REPUBLIKA.CO.ID, MANILA -- Presiden Filipina Rodrigo Duterte memperingatkan Cina untuk segera menyingkir dari pulau yang terletak di Laut Cina Selatan. Perairan yang diperebutkan Cina dan negara-negara Asia Tenggara termasuk Filipina.
Duterte yang ingin menarik investasi dan berdagang dengan Cina kerap menahan diri mengkritik keberadaan pasukan dan nelayan Cina di perairan yang bernilai triliunan dolar AS itu. Tapi kali ini ia tidak menahan diri dan memperingatkan ratusan penjaga pantai dan nelayan Cina yang berada di pulau Pag-asa yang dikenal Thitu.
"Saya tidak meminta atau memohon, saya hanya memberitahu Anda menyingkir dari Pag-asa karena ada pasukan saya di sana," kata Duterte, Kamis (5/4) malam.
Duterte berulang kali mengatakan tidak akan berperang dengan Cina karena ia tahu akan kalah. Tapi kini ia mengancam Cina jika mereka tidak segera menyingkir dari Pag-asa, ia akan melancarkan 'misi bunuh diri'.

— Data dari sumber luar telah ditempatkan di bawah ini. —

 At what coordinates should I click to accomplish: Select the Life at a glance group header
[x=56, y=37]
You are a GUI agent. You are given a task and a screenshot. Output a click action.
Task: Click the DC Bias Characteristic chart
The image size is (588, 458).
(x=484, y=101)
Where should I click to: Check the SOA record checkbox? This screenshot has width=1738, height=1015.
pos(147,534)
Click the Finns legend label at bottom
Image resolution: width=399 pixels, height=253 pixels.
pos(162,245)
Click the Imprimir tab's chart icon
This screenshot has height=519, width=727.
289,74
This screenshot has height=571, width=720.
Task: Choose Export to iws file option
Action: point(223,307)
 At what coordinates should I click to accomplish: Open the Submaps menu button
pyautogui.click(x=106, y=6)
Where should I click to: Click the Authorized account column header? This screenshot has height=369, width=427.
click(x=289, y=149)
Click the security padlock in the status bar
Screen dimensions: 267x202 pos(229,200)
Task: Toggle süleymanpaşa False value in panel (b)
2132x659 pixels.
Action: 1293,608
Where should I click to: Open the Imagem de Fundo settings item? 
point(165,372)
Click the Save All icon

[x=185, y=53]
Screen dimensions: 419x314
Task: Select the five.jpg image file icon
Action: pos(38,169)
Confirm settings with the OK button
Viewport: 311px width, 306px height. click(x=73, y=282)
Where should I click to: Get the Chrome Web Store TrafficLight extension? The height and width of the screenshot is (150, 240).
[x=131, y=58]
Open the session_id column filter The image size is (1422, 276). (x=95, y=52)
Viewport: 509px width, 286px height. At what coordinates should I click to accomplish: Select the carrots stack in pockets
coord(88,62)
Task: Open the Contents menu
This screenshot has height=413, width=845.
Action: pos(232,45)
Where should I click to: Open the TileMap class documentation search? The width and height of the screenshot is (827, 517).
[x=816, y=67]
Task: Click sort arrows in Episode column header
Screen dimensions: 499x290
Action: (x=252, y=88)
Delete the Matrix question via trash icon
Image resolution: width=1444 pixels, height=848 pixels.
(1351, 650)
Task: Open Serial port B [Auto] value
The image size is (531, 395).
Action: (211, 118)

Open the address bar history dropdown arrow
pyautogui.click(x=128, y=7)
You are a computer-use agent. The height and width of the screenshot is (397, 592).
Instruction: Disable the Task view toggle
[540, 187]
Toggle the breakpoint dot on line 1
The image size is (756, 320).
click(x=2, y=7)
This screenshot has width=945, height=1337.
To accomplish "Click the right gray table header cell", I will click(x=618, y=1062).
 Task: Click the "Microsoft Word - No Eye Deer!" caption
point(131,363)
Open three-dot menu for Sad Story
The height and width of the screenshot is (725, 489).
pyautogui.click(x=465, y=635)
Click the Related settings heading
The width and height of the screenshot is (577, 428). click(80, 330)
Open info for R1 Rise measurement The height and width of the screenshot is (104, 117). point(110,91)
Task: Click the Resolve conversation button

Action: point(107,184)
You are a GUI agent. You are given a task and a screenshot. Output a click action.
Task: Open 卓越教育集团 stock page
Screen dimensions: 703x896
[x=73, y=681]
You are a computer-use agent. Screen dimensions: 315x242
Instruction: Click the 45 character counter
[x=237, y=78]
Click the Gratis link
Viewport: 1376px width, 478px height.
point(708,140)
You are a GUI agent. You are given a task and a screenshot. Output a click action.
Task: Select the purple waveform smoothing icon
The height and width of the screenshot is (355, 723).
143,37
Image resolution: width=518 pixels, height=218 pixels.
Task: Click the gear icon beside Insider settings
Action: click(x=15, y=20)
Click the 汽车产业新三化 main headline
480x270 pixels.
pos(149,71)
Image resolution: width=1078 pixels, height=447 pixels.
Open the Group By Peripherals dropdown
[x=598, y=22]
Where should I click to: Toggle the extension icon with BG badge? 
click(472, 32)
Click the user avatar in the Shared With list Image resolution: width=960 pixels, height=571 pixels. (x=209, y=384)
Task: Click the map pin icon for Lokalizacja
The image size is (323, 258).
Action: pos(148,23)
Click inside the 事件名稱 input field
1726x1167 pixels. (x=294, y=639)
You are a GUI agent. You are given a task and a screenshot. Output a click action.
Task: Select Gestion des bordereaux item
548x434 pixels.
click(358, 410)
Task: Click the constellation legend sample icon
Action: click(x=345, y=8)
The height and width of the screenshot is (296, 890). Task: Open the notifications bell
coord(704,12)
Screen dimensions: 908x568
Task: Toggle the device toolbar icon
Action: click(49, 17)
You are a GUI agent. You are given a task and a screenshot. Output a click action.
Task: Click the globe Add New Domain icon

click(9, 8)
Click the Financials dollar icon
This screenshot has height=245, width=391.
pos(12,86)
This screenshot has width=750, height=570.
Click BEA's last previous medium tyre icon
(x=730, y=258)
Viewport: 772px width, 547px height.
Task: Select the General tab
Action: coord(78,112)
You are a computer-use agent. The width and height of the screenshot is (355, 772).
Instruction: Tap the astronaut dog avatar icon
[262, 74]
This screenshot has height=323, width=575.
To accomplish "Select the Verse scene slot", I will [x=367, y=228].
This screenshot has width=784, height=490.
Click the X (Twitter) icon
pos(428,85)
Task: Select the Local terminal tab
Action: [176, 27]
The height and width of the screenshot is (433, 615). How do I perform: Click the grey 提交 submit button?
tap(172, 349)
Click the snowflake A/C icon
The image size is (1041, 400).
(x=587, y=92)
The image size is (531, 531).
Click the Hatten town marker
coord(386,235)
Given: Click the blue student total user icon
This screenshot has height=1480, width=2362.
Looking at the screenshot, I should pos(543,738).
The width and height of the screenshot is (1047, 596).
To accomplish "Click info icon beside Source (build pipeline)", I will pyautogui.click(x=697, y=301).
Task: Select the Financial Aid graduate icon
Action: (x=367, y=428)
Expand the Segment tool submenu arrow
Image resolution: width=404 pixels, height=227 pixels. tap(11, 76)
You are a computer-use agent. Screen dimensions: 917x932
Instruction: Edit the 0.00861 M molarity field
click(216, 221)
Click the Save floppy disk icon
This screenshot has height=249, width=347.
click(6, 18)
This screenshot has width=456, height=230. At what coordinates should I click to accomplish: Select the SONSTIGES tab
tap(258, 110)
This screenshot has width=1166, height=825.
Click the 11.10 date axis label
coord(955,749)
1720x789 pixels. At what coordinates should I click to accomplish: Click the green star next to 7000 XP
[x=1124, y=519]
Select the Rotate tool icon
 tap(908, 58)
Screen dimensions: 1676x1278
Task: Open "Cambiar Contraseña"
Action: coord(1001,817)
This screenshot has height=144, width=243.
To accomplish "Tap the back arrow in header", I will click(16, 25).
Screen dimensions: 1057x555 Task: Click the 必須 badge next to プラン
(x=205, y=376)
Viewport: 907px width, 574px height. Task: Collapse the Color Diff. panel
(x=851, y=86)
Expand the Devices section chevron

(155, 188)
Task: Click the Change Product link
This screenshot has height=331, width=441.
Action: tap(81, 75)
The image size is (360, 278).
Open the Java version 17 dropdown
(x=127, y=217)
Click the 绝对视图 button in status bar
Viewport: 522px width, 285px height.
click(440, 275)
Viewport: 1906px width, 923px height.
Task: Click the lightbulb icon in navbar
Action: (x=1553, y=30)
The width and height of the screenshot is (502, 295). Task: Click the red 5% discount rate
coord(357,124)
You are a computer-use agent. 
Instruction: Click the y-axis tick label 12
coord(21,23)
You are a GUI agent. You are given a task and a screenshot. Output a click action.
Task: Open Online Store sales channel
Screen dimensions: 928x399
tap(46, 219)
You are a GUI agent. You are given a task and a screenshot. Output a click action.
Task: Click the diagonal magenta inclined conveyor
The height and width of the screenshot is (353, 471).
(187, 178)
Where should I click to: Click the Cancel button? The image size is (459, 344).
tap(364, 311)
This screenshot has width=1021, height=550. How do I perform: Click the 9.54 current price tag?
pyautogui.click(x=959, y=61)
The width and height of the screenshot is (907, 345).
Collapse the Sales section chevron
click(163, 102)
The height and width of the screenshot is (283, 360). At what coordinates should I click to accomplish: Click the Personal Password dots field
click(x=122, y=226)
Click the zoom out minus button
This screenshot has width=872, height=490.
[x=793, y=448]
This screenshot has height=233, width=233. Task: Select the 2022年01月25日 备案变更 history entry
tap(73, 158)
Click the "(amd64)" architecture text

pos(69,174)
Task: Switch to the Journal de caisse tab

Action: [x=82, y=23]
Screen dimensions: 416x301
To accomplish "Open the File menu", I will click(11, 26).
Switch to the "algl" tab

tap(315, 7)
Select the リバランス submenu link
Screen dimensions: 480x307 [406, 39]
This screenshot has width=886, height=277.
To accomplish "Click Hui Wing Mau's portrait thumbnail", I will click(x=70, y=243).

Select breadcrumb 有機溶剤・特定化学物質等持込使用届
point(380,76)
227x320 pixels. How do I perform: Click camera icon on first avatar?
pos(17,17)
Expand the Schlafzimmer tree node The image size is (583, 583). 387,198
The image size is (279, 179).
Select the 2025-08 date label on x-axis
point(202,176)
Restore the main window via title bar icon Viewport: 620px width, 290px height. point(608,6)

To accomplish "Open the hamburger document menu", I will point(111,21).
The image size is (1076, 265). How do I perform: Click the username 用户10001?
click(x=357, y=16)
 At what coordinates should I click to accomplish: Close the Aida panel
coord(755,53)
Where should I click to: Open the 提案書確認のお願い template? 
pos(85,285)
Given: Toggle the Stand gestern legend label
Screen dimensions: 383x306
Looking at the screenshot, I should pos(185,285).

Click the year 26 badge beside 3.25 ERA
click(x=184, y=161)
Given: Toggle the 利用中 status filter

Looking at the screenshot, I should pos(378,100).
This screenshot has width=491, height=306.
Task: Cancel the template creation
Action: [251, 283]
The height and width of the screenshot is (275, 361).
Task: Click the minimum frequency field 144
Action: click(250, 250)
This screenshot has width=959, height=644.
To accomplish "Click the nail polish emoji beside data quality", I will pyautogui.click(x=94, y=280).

"Jika kalian menyentuhnya, itu cerita lain, maka saya akan beritahu pasukan saya 'bersiap untuk misi bunuh diri'," katanya.
Sebelumnya Duterte mengatakan ia tahu jika berperang dengan Cina maka Filipina akan menanggung penderitaan yang sangat berat. Ancaman itu ia ucapkan setelah Departemen Kementerian Luar Negeri Filipina menyebut kapal-kapal ilegal Cina telah melanggar kedaulatan Filipina.
Militer Filipina juga melaporkan ada beberapa kapal 'yang dicurigai sebagai milisi maritim'. "Tindakan semacam itu, ketika pemerintah Cina tidak menyangkalnya, maka dianggap mereka menyetujuinya," kata Kementerian Luar Negeri Filipina dalam sebuah teguran ke Cina.
Filipina telah mengawasi kapal-kapal Cina dari Januari sampai Maret tahun ini. "Kapal-kapal ini dicurigai milisi maritim, ada waktunya ketika mereka hanya berada di sana tanpa memancing, ada kalanya mereka tidak bergerak," kata kapten Josen Ramon, juru bicara militer Filipina di Komando Sebelah Barat pada pekan ini.
"Kami menyerukan semua pihak untuk menghentikan semua aksi dan aktivitas yang bertentangan dengan Deklarasi ASEAN-Cina tentang Perilaku Berbagai Pihak di Laut Cina Selatan karena akan meningkatkan ketegangan, ketidakpercayaan, dan ketidakpastian serta mengancam perdamaian dan stabilitas kawasan," kata Kementerian Luar Negeri Filipina.
Kementerian Luar Negeri Filipina mengatakan kehadiran kapal pukat di kepulauan Thitu menimbulkan banyak pertanyaan tentang peran dan tujuan kapal-kapal itu. Cina, Filipina, Brunei, Malaysia, Taiwan, dan Vietnam mengklaim berbagai pulau dan karang di perairan tersebut. Pasalnya, dasar Laut Cina Selatan kaya dengan minyak. Pengadilan Maritim Internasional pada 2016 lalu menyatakan Cina tidak memiliki basis hukum di perairan tersebut. Hal itu menjadi kemenangan besar bagi Duterte yang pada saat itu baru berkuasa.
Namun ia lebih sering mengesampingkan putusan itu dan memilih mundur dalam sengketa atas perairan tersebut. Di negaranya sendiri Duterte sering dikritik terlalu lembek terhadap Cina dan mendapatkan kompensasi atas investasi yang dijanjikan Presiden Cina Xi Jinping.
Menanggapi pernyataan keras Duterte tentang Pag-asa, Beijing sedikit melunak. Juru bicara Kementerian Luar Negeri Cina Geng Shuang tidak menyinggung protes Manila. Ia hanya mengatakan pembicaraan tentang Laut Cina Selatan di Filipina berjalan dengan baik.
"Kedua belah pihak sudah bertukar pandangan dengan jujur, damai, dan konstruktif dalam isu ini," kata Geng.